Manhattan keeps on making it / Brooklyn keeps on taking it / Bronx keeps creating it / Queens keeps on faking it.
posted by chunking express at 6:58 PM on October 27, 2008


My god. The wave of nostalgia is drowning me!

I was one of exactly 3 white guys at my high school that had UTFO records.

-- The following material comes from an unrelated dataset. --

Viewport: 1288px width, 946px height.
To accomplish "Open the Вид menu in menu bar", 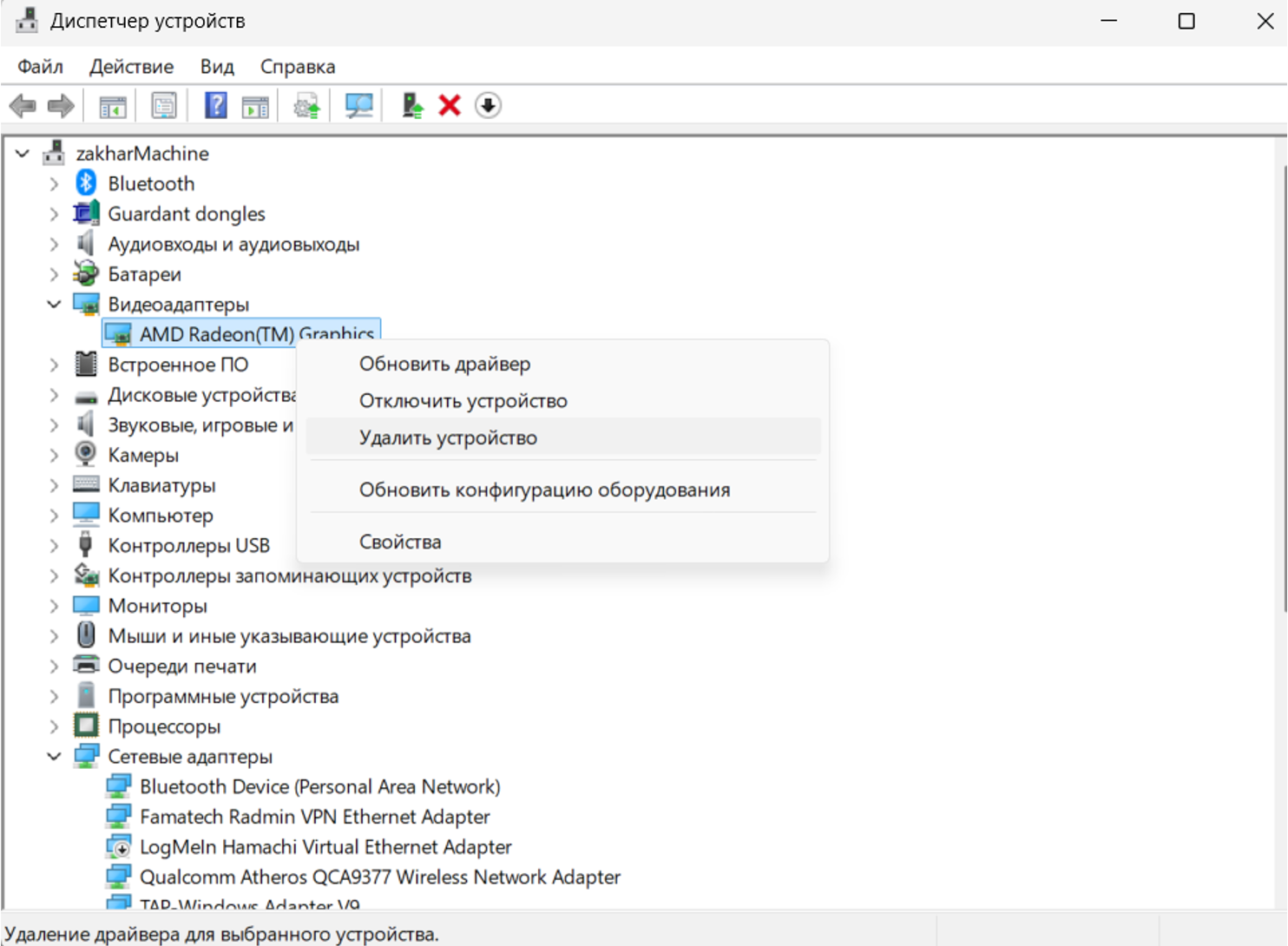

Did you take her to the beach?
That's what we planned,
but she stood me up
Roxanne, Roxanne


Did you meet him at the beach?
Helz no!
In the middle of December
when it's twenty below?


Memories I hadn't dusted off in 20 years.
posted by Ynoxas at 8:07 PM on October 27, 2008


Thread needs the Juice Crew/BDP clip from Beef I and the Roxanne clip from Beef II
posted by PeterMcDermott at 5:16 AM on October 28, 2008


OK, that Juice Crew/BDP clip is cut short. Here's a MUCH better one.
posted by PeterMcDermott at 5:23 AM on October 28, 2008


KRS-ONE is so gracious in that video talking about how MC Shan's decision to actually take him on (as opposed to, you know, just ignoring him) was one of the big things that kick-started his whole thing, the Stop the Violence Movement, the temple of hip-hop education stuff and all the good things he's done. I love listening to him talk.
posted by jessamyn at 6:57 AM on October 28, 2008


I love listening to him talk.

KRS-One Talks About the 1992 Election With PBS / vintage video.